Worldline is a leader in the payments and transactional services industry. As an experienced innovator in transport solutions including digital ticketing services, the company has been taking a close look at the UK railways’ ticketing system for a number of years.

While the UK railway system as a whole is state-owned, private franchises also known as train operating companies or TOCs have been running passenger operations along various routes since 1995.

In the course of their journeys, passengers frequently cross from one operator to another where train lines interlink. Although there is no impact on passengers, this practice creates complexity for operators and the computer systems that allocate ticket costs across them.

Trains, Tickets, and Transactions

Many of the legacy computer systems that work out train routes and timetables are ripe for modernization. For example, with the current system, timetables are set months in advance and cannot be changed easily (and in some cases not at all) in subsequent months.

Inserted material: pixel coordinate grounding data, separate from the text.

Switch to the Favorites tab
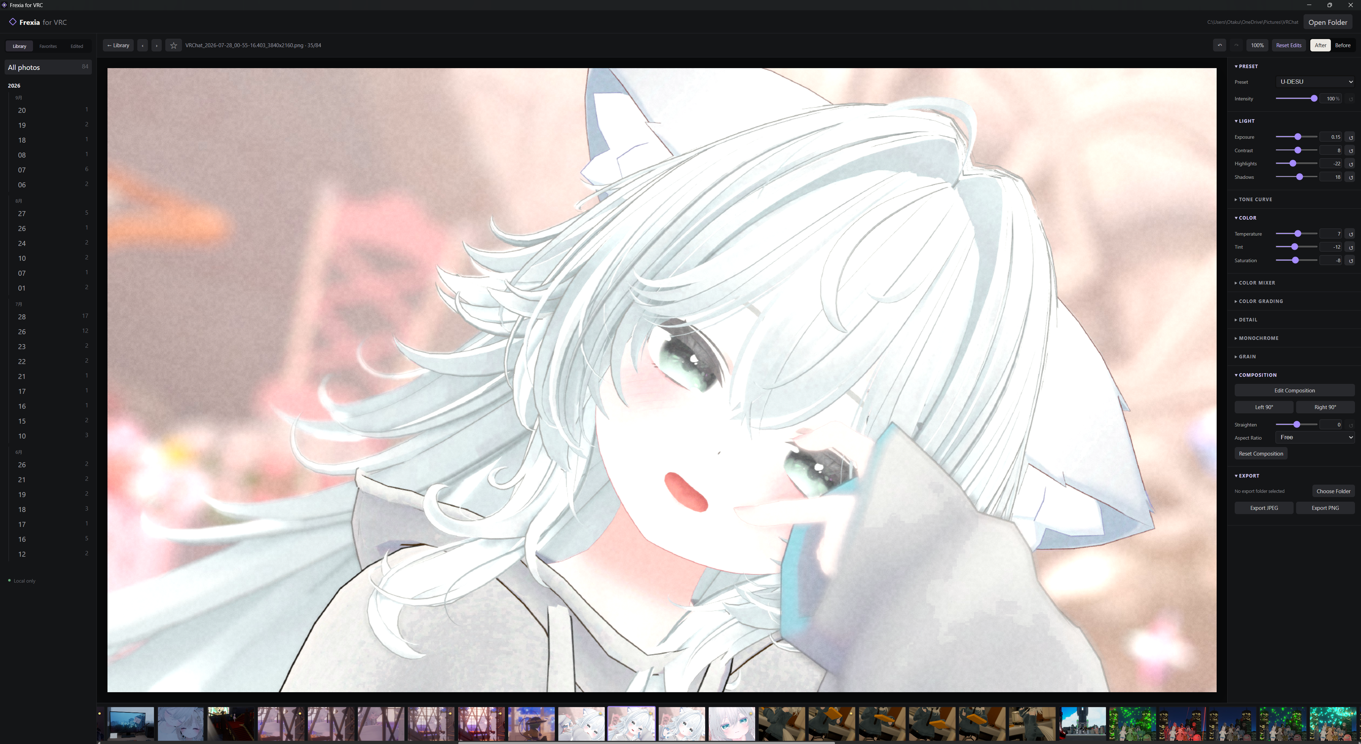Screen dimensions: 1361x744 (x=48, y=47)
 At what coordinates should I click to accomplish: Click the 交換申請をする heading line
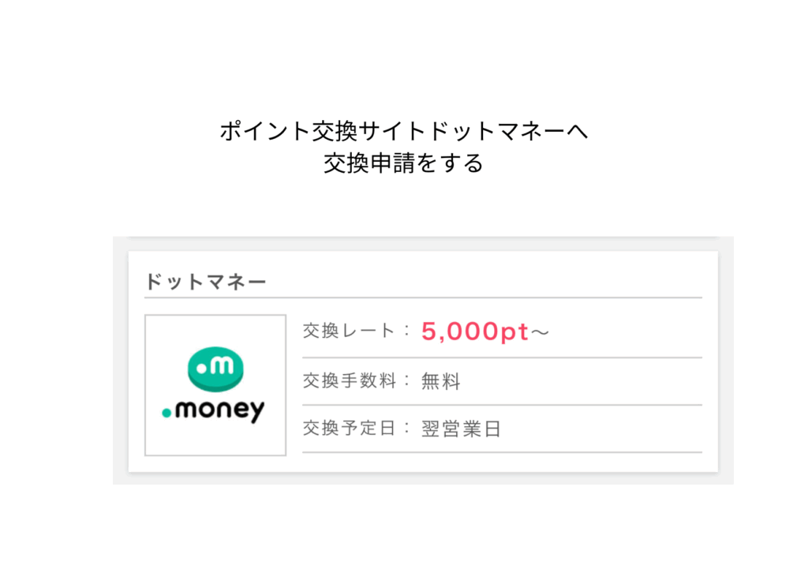pyautogui.click(x=403, y=163)
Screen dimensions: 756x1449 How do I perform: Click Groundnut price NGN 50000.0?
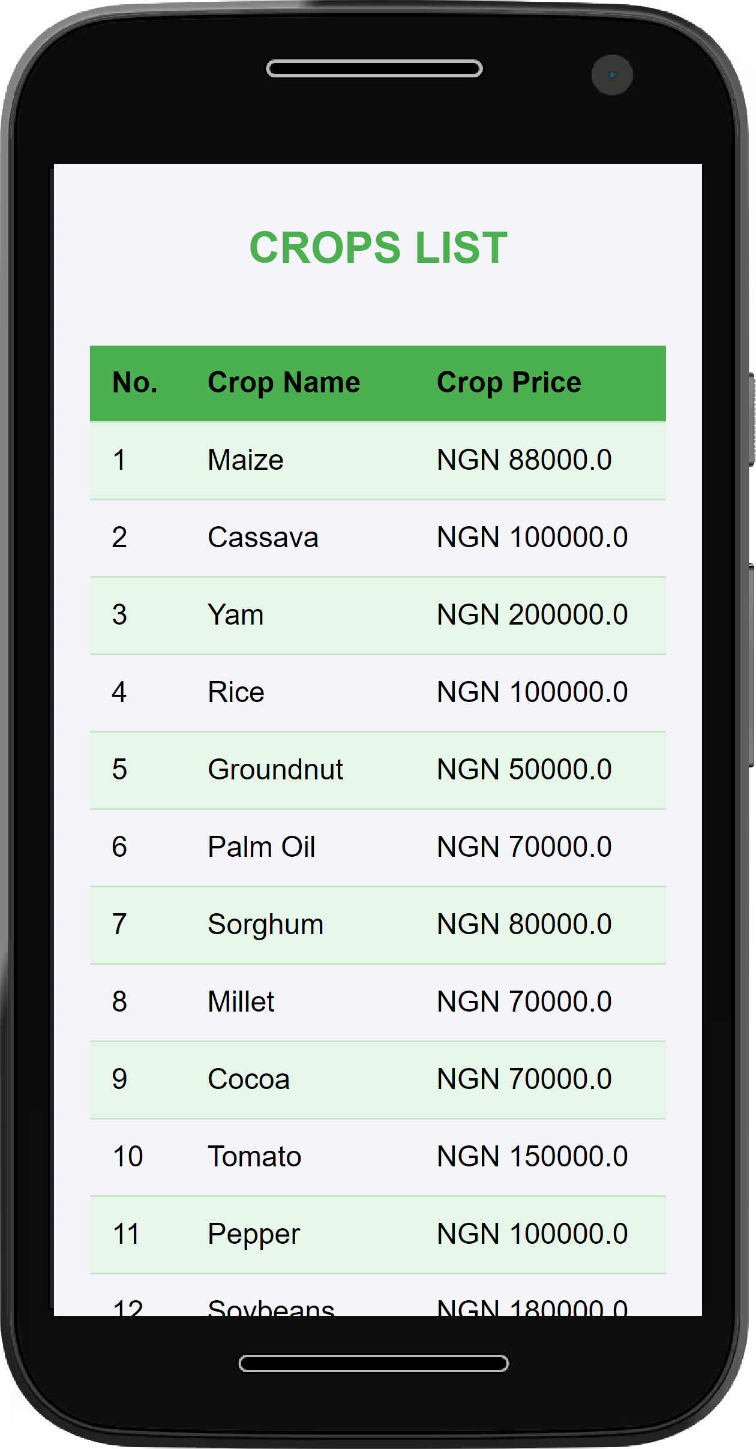pyautogui.click(x=524, y=769)
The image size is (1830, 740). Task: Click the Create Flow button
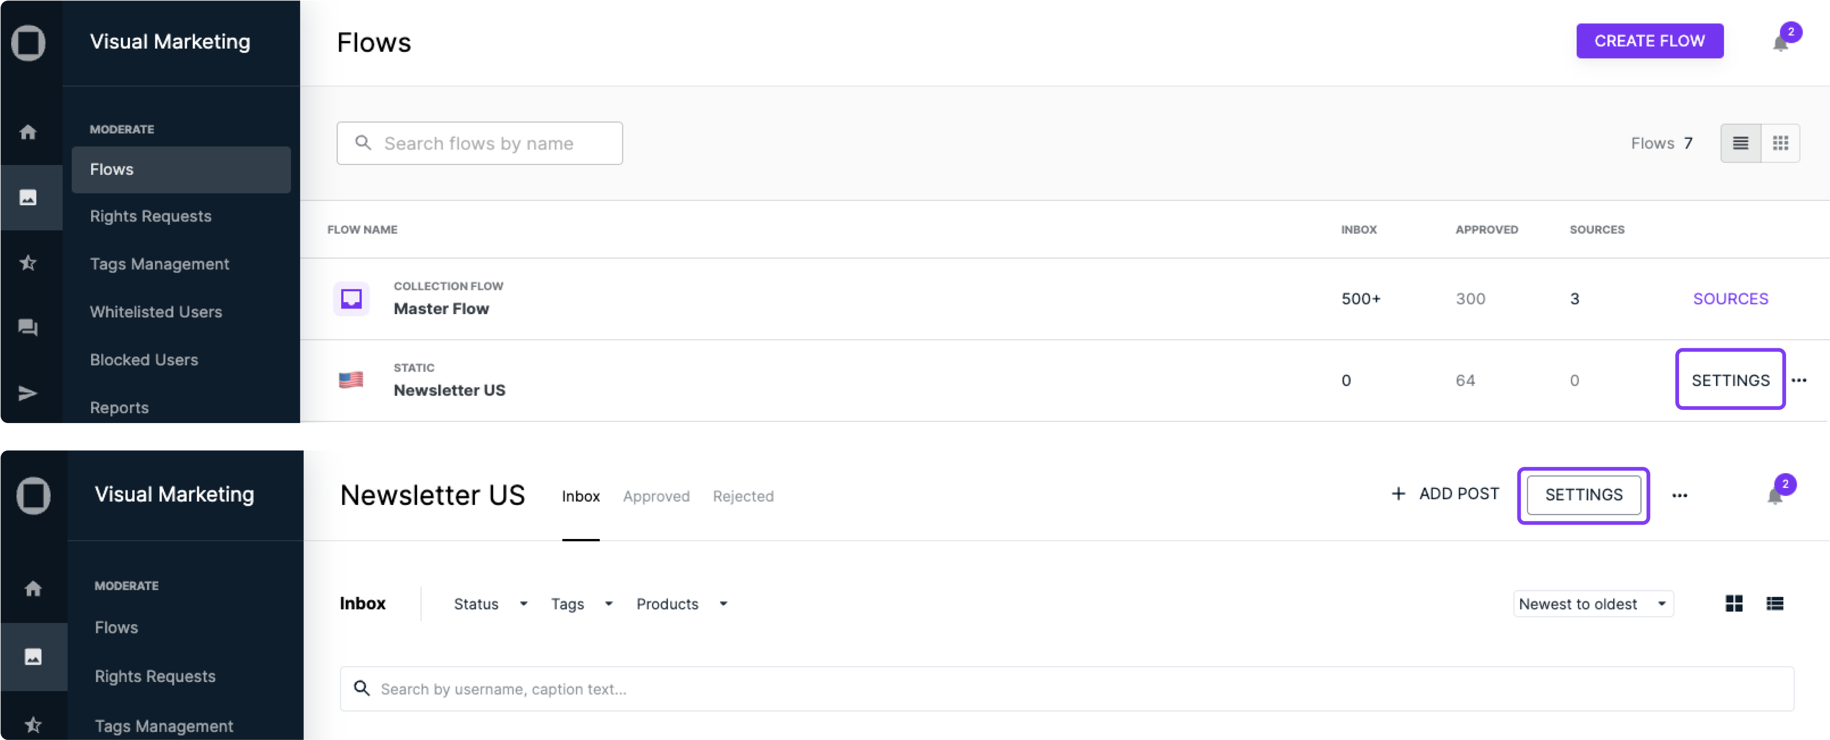tap(1650, 41)
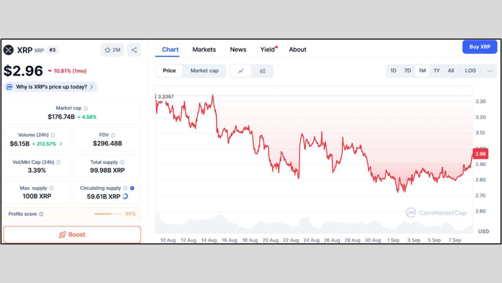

The biggest challenge for the UK railway system is familiar for many: siloed systems with disconnected and partially redundant data. Adrian Hepworth, Chief Architect UK&I at Worldline, explained it this way. “The railway industry’s biggest problem is that the systems that run the timetable are separate from the systems that run the signaling, which are separate from the systems that run the ticketing, which are separate from the systems that run reservations,” said Hepworth. “They all have the same data. They all need to know where a train is on a piece of track, how many carriages make up that train, and how many seats are in that train.”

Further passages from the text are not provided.